Champion Viswanathan Anand, 43, and challenger Magnus Carlsen, 22, were separated by a generation, if one goes by the belief that in 21 years a generation comes of age!

Anand, a five-time champion, was quite ironically, the ‘underdog’. Since World rankings are based on performances reflected in the rating points earned, Anand was ranked nine in live-ratings on the day the clash began. Carlsen, perched at the top of the heap, enjoyed a 95-point cushion.

Eventually, the 12-game match ended prematurely with two games to spare. Statistically, Carlsen matched the projected figure, scoring 65% to Anand’s 35%, and turned the World Championship into a mismatch.

Carlsen won the fourth, fifith and ninth games and drew the rest to reach the magic score of 6.5 points. Anand held a slight chance in the third, survived the fourth and raised visions of a possible victory in the ninth before a fighting draw in the 10th ended the contest.

The one-sided nature of the contest disappointed those who had expected a fierce battle. In terms of quality of the games played, it was more forgettable than memorable. In games three and four, by turns, Carlsen and Anand displayed supreme defensive tactics. In the exciting ninth game, it was Carlsen’s ability to calculate precisely under severe pressure that won him the day.

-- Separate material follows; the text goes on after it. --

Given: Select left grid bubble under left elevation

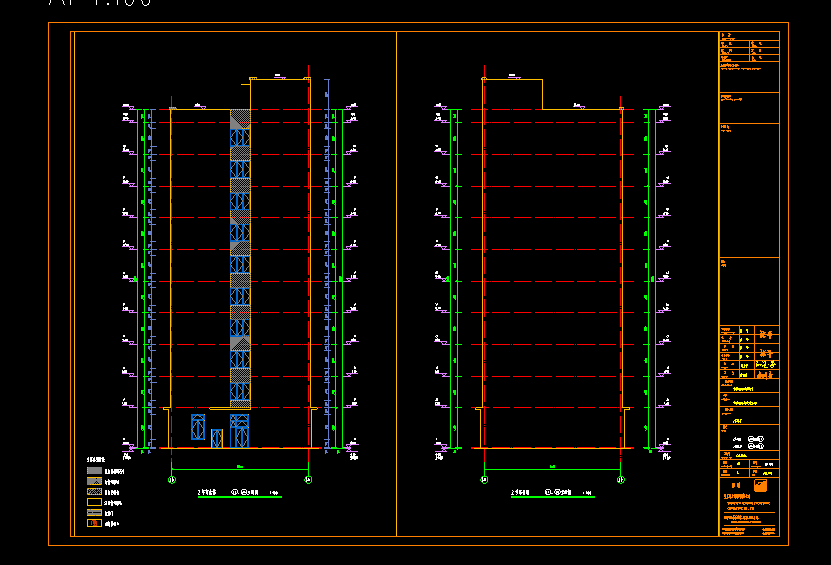Looking at the screenshot, I should (x=171, y=480).
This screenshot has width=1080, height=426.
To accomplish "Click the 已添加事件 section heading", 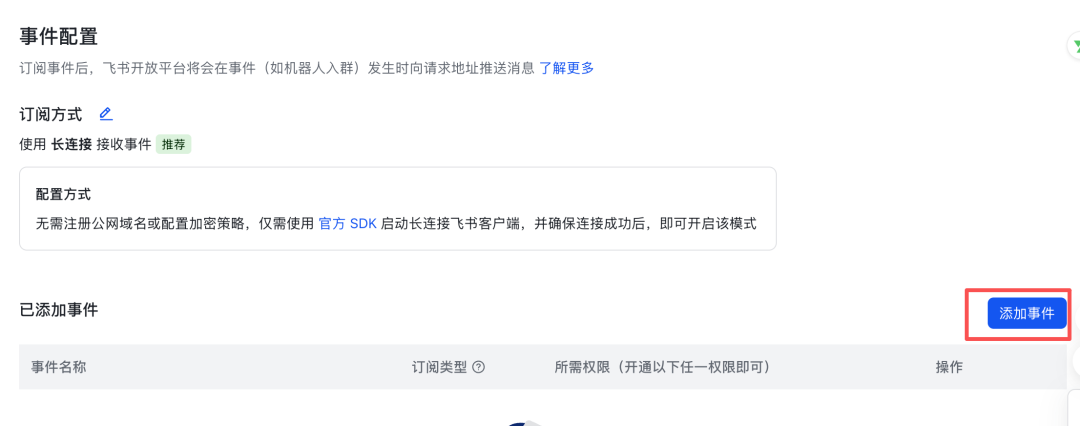I will [x=59, y=310].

Anand faltered in games five and six after Carlsen kept finding moves of optimum strength in an equal position. The World champion fell to fatigue in these games. His errors, one in each game, came in the fifth and sixth hours.

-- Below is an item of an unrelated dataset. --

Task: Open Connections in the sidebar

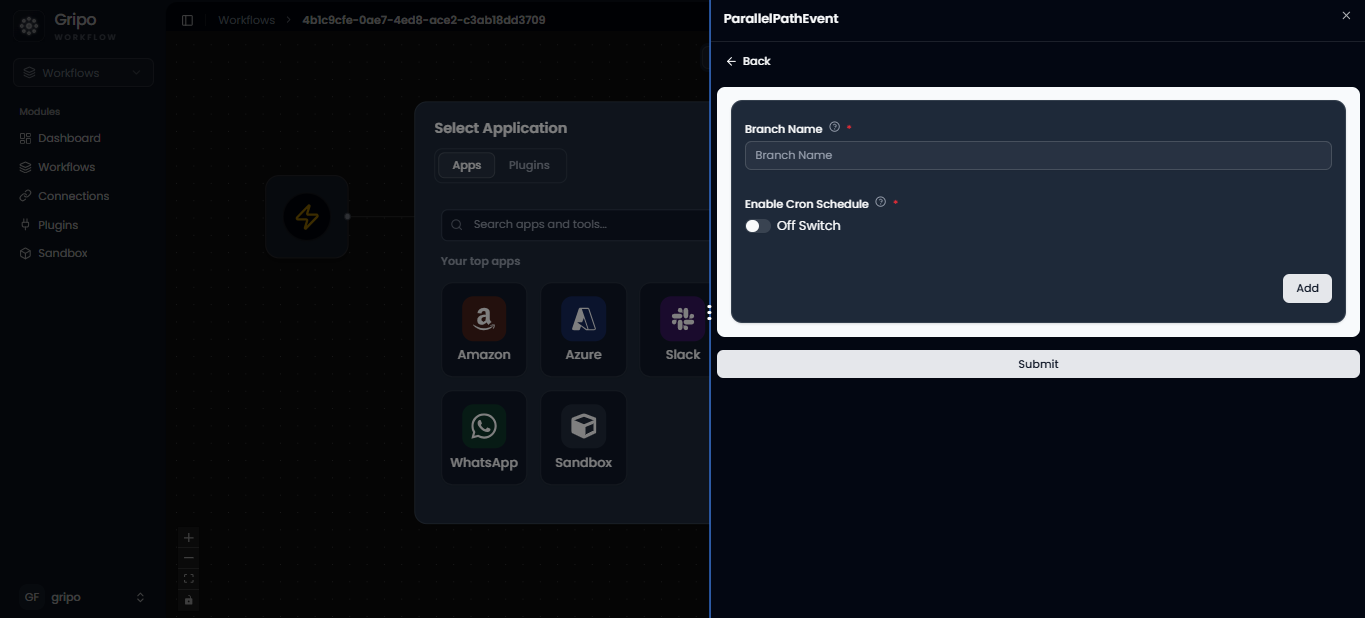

But Anand knew this was Carlsen’s preferred way of hunting his preys? Anand wanted to avoid getting into certain middle-game positions that led to longer games, where Carlsen has a way of adding to his miniscule advantage.

As Anand was to admit later, “I thought my chances depended on my ability to last long games without making a lot of mistakes. In the end, it was in vain. The way I lost the fifth game is the way I thought I could not afford to lose — fine position in the opening, then a slip. I really hoped not to be afraid of him in long games but simply match him. This was not to be.”

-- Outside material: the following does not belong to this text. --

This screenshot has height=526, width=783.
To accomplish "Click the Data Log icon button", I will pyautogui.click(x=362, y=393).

In a nutshell, this was the truth of the moment. And Carlsen rubbed it in. “I would like to take some responsibility for his mistakes. That’s for sure. It’s been that way for me for a long time. I just play and people crack under pressure, even in World Championships. That’s what the history shows. You keep on pushing and usually, things go right. Obviously, the blunders that he made, of course, each one of them was unusual, in the sense, that those are not mistakes that he normally makes. It really has to do with being put under pressure. And really, that’s all that I wanted to do in this match. Make him sit at the board and play for long time.”

Having accomplished the mission, Carlsen was with his family and team, followed closely by the Norwegian media. Before long, the newly-crowned World champion was tossed into the hotel’s swimming pool, with his blazer still on.

It was indeed time to cool off!

But, for Anand, it was time to take a break. He checked out of the hotel the following morning and headed home, situated a few minutes drive from the match venue.

Even before the prize-distribution could be re-scheduled, questions were being asked about Anand’s future. Will Anand be able to win the Candidates tournament in March next year to earn the right to challenge Carlsen in the next title-match?

The face says it all... Viswanathan Anand and his wife Aruna can't hide their disappointment.-PTI

Anand has not ruled out the possibility of playing the Candidates. Since 2007, Anand has spent more time focussing on keeping his world title in matches than playing tournaments. His form is obviously far from the best. As a result, his world ranking, too, is going downhill. The question is whether he has the appetite to win back the title?

More than age, Anand will have to deal with the motivation factor. In the months leading to the match against Carlsen, Anand realised the importance of regaining his peak fitness and reportedly lost six kilos, running, swimming and cycling.

Now, with the odds stacked firmly against him — fading form and diminishing determination — can Anand find the motivation, the fire of old?

Is Anand willing to go through the grind of preparing to be a challenger all over again, knowing he will be expected to finish among the also-rans in the race to become Carlsen’s next challenger?

Questions are many and only Anand can answer them.

Today, we have a World champion who does not miss a chance to play soccer and basketball with his father. We also have a dethroned champion who looks at every opportunity to play with his two-year-old son.

Will their paths cross ever again on course to the World title? Let’s wait and watch. Anand is not known to make the world wait for answers.